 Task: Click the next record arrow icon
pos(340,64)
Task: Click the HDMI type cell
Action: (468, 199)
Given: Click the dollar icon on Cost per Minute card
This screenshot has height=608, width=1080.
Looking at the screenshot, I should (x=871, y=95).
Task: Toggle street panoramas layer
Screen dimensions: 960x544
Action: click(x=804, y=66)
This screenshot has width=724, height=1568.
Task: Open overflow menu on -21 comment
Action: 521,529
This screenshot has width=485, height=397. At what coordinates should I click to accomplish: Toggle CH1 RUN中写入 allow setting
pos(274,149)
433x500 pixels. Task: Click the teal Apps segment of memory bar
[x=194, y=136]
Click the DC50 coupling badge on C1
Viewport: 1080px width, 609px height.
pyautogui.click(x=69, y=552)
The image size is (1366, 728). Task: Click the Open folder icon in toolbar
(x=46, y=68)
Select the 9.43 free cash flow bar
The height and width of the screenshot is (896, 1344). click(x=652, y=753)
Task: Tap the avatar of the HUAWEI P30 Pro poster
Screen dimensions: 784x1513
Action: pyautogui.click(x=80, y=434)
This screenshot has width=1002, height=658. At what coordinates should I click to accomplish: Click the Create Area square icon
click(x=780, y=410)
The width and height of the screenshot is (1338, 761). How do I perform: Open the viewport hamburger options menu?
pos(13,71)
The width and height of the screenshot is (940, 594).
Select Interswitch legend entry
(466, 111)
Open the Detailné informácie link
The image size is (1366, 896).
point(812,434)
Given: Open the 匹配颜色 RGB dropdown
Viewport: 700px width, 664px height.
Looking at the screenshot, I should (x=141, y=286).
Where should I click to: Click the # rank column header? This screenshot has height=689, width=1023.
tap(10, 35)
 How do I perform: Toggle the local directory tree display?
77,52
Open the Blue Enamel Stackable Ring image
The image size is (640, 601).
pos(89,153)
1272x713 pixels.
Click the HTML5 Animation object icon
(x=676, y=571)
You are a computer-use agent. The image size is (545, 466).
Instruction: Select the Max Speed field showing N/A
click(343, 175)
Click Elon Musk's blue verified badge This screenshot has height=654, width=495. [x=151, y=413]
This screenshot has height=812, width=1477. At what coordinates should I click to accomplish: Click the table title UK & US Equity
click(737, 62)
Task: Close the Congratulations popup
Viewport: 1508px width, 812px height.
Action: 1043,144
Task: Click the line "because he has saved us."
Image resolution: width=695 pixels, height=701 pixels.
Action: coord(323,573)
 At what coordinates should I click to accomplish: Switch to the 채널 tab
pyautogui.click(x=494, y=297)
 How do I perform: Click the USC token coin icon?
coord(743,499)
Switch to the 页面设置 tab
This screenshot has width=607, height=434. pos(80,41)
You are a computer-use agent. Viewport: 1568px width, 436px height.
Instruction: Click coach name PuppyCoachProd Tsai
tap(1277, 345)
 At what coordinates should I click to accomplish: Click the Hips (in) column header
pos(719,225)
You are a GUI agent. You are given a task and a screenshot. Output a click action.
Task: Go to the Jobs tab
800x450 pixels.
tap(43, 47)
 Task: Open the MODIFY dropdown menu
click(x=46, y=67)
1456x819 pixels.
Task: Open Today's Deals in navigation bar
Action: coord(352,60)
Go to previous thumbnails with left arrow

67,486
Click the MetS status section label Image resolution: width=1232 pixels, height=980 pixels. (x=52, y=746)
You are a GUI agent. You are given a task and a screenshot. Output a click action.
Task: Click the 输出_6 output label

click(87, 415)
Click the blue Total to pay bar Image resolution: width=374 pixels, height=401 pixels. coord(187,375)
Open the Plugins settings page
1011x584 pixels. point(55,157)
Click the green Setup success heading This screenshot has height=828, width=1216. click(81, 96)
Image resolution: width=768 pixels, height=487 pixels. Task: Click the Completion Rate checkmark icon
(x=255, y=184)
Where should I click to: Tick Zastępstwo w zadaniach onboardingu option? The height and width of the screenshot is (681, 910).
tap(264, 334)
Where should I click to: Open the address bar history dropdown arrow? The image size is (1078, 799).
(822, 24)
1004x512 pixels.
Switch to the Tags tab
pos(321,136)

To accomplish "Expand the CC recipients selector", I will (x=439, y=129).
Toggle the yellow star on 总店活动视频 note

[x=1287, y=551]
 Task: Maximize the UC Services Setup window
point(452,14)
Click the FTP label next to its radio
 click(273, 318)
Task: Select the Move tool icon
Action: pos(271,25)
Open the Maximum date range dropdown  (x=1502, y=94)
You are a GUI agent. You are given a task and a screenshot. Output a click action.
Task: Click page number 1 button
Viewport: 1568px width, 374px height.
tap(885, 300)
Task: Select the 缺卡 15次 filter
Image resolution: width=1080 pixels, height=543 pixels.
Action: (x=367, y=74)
○ ○ ○ ○ ○
What the task asks: Search the entries for "computer" and copy each matching line.

Output for this exercise:
You are a computer-use agent. The image size is (545, 466).
You are a computer-use agent. Viewport: 1568px width, 436px height.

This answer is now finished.